> **TASK MATERIAL**
☆ ☆ ☆ ☆ ☆
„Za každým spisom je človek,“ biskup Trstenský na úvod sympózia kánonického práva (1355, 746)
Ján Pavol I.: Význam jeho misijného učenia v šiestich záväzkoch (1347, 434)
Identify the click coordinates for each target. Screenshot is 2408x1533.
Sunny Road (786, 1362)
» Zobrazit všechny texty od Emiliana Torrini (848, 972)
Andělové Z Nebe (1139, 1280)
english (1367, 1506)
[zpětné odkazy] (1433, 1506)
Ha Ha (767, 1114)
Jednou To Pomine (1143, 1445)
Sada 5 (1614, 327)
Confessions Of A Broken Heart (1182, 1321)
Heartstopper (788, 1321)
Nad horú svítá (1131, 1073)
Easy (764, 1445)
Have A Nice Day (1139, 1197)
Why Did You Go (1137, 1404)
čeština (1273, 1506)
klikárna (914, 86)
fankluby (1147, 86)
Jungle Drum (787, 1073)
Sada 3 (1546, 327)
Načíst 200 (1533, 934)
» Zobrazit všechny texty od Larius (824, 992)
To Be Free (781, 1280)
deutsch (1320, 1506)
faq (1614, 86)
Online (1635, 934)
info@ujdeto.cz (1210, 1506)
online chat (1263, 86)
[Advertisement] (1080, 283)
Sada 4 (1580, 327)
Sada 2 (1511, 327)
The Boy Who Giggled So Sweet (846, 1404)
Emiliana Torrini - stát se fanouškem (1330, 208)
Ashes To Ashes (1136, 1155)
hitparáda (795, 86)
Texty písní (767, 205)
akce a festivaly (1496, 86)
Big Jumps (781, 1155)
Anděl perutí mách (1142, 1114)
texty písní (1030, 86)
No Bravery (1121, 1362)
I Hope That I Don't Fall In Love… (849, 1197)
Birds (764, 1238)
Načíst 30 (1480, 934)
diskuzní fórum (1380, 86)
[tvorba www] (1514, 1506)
☆ ☆ ☆ ☆ ☆
> **WHAT IS EXPECTED**
All lines from the line containing "online chat (1263, 86)" through the last line of the data are to be repeated exactly; no other line belongs in the answer.

> **SOLUTION TO THIS PROBLEM**
online chat (1263, 86)
[Advertisement] (1080, 283)
Sada 4 (1580, 327)
Sada 2 (1511, 327)
The Boy Who Giggled So Sweet (846, 1404)
Emiliana Torrini - stát se fanouškem (1330, 208)
Ashes To Ashes (1136, 1155)
hitparáda (795, 86)
Texty písní (767, 205)
akce a festivaly (1496, 86)
Big Jumps (781, 1155)
Anděl perutí mách (1142, 1114)
texty písní (1030, 86)
No Bravery (1121, 1362)
I Hope That I Don't Fall In Love… (849, 1197)
Birds (764, 1238)
Načíst 30 (1480, 934)
diskuzní fórum (1380, 86)
[tvorba www] (1514, 1506)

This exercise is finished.